Connected Car Technology Could Allow Drivers To Command with Voice, Hand Gestures

Jan 17, 2014 01:08 PM EST | Jordan Ecarma


Picture yourself getting into your car and telling it you want pizza, then being directed to the nearest pizzeria.

That future may not be far away if carmakers keep making advances in technology on the road to connected cars. Bringing in Internet connectivity, auto manufacturers hope to make a car as much of a device as the smartphone, Quartz reported.

Vehicles may soon be able to download apps, stream music, give directions and keep motorists connected to the Internet. The connected car market will be valued at $54 billion by 2018, according to Quartz.

How will car manufacturers make connected driving a safe experience? Connected driving will likely become hands-free through a mix of such new technologies as screens that follow eye movement; systems that respond to the driver's voice; and cameras that obey hand gestures.

"The experience you're going to get is safer than using a smartphone," Joe Mosele of AT&T's "emerging devices" division told Quartz.

Swedish company Tobii makes eye-tracking software that uses sensors to follow eye movement and respond. Users can look up and down to scroll and stare at something directly to select.

Quartz said the technology gave "an immensely empowering feeling to be able to control something by doing nothing more than looking at it."

Drivers may soon be telling their cars what they need just as they would converse with another passenger, according to Shai Leib, creator of Siri-like app Ask Ziggy.
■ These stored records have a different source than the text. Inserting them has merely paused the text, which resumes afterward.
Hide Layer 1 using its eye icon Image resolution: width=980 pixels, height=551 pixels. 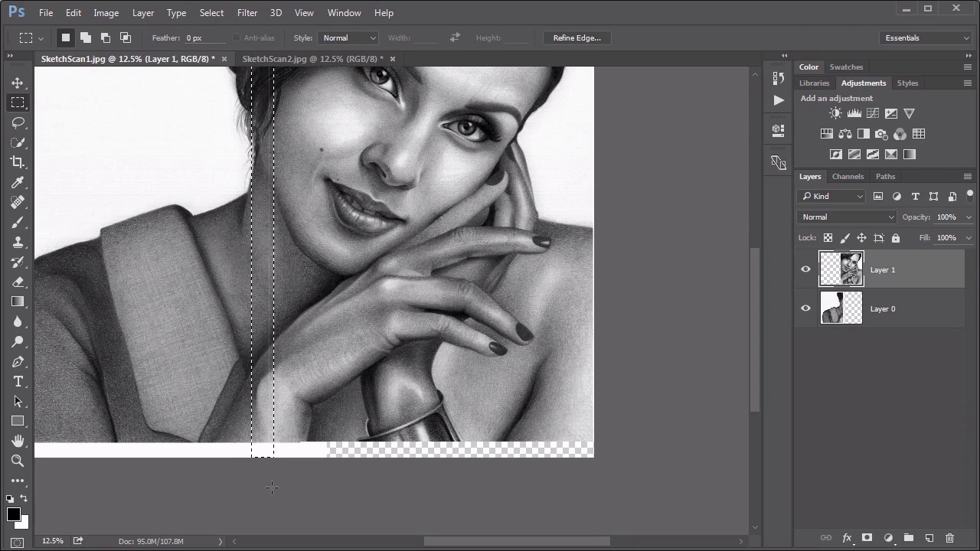pos(805,269)
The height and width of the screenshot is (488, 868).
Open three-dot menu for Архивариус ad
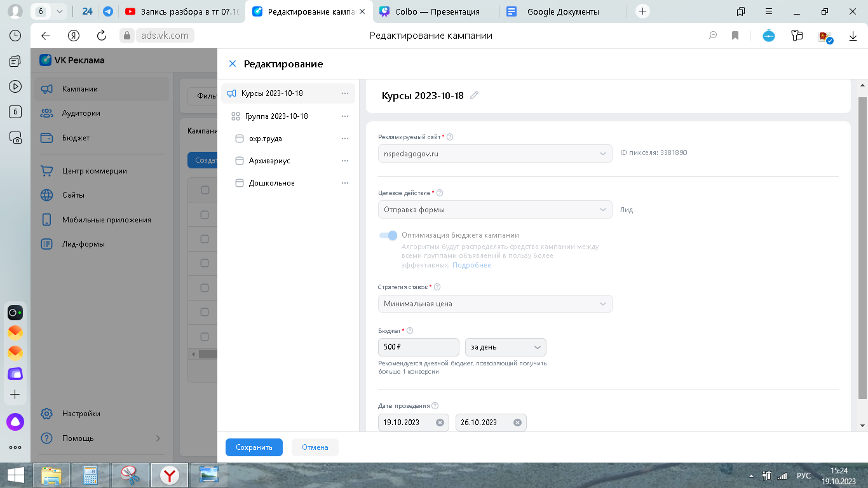pos(345,161)
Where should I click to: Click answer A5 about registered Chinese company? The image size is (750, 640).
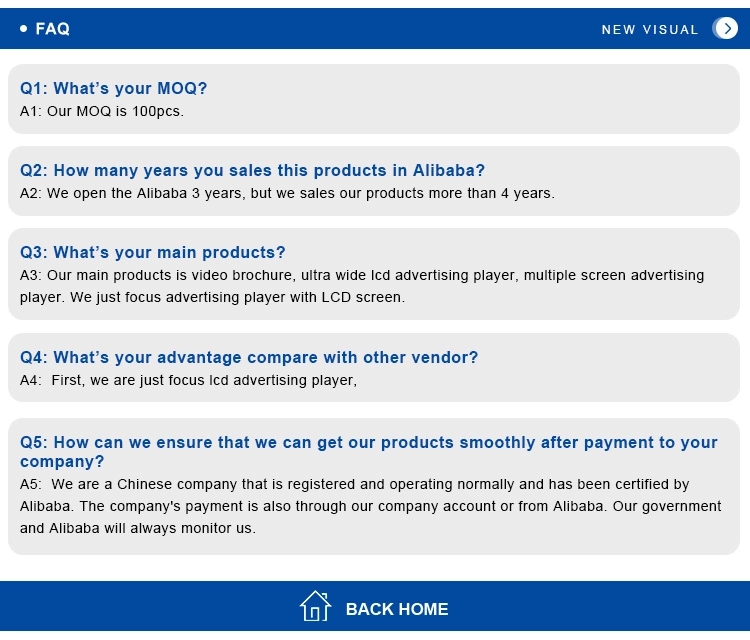coord(370,506)
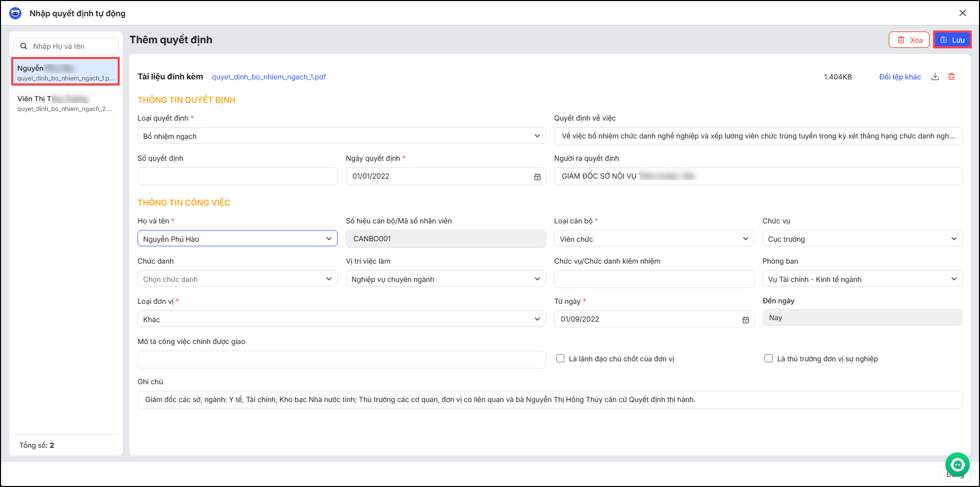This screenshot has width=980, height=487.
Task: Open the chat support bubble
Action: [x=957, y=465]
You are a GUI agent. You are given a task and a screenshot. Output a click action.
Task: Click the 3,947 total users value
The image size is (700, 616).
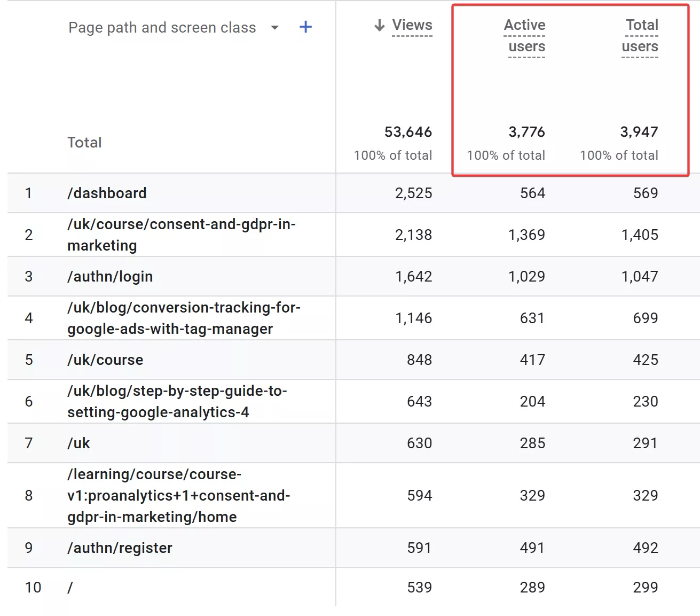click(639, 132)
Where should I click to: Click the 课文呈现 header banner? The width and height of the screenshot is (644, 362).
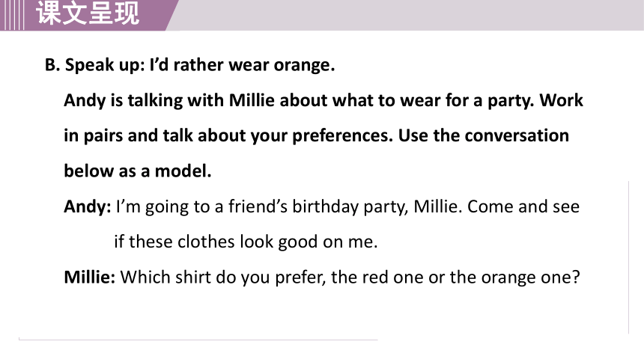[x=88, y=13]
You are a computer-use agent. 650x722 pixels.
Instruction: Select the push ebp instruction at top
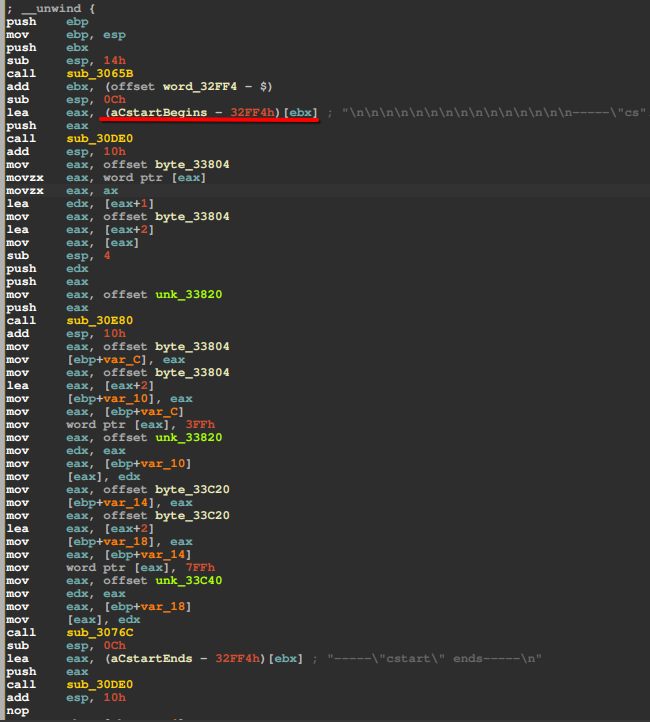point(40,21)
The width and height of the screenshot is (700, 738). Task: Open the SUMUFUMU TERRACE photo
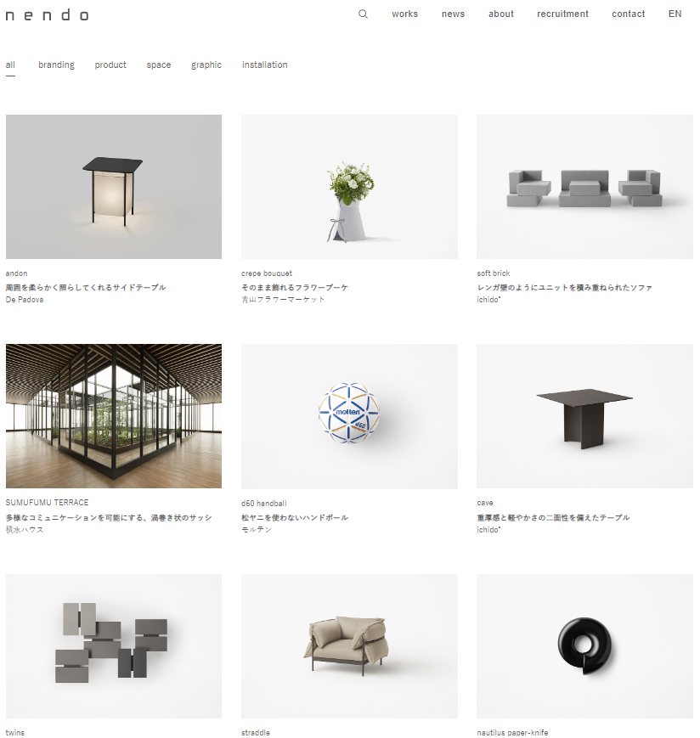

Go back to picturing yourself asking your car for pizza.

"Once we understand what you said, we semantically understand what you need, so we would tell the user we found several restaurants," Leib described as quoted by Quartz. "The first one is 0.7 miles away. Would you like me to navigate to it? And the person would say yes go ahead. And then the system would start the map."

Connected cars could also be directed with the wave of a hand. Michel Tombroff of the Belgium-based company SoftKinetic believes that 3-D cameras will follow a driver's movements for commands.